In this lab, we will install and use some common Kubernetes cluster monitoring tools. We will then deploy a Kubernetes Horizontal Pod Autoscaler (HPA) and manage a Deployment replica count using the CPU metric.
Chapter Details | |
---|---|
Chapter Goal | Learn Kubernetes best practices |
Chapter Sections |
Make sure that Core Metrics Server is deployed:
$ kubectl apply -f ~/k8s-examples/extensions/metrics-server
clusterrolebinding.rbac.authorization.k8s.io/metrics-server:system:auth-delegator unchanged
rolebinding.rbac.authorization.k8s.io/metrics-server-auth-reader unchanged
apiservice.apiregistration.k8s.io/v1beta1.metrics.k8s.io unchanged
serviceaccount/metrics-server unchanged
deployment.extensions/metrics-server unchanged
service/metrics-server unchanged
clusterrole.rbac.authorization.k8s.io/system:metrics-server unchanged
clusterrolebinding.rbac.authorization.k8s.io/system:metrics-server unchanged
If the Metrics Server is already deployed you will get some warnings, which are harmless.
Kube-prometheus is a collection of manifests that combines various monitoring tools such as Prometheus, Grafana, Alertmanager, and etc. It is preconfigured to collect metrics from all Kubernetes components and provide you with a default set of dashboard and alerting rules.

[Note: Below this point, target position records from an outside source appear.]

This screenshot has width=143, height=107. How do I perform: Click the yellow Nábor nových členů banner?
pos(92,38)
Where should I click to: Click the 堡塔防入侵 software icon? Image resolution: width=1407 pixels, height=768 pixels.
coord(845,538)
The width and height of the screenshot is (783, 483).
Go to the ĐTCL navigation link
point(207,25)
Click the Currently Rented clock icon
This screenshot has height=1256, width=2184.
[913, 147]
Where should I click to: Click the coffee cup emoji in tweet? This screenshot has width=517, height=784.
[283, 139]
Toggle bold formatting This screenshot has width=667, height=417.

The source code and manifests are available at ~/k8s-examples/addons/kube-prometheus
We will use these manifests to deploy all of our monitoring components. We will need to stage our deployment to mitigate any race conditions as Kube-prometheus includes Custom Resource Definitions and a custom operator.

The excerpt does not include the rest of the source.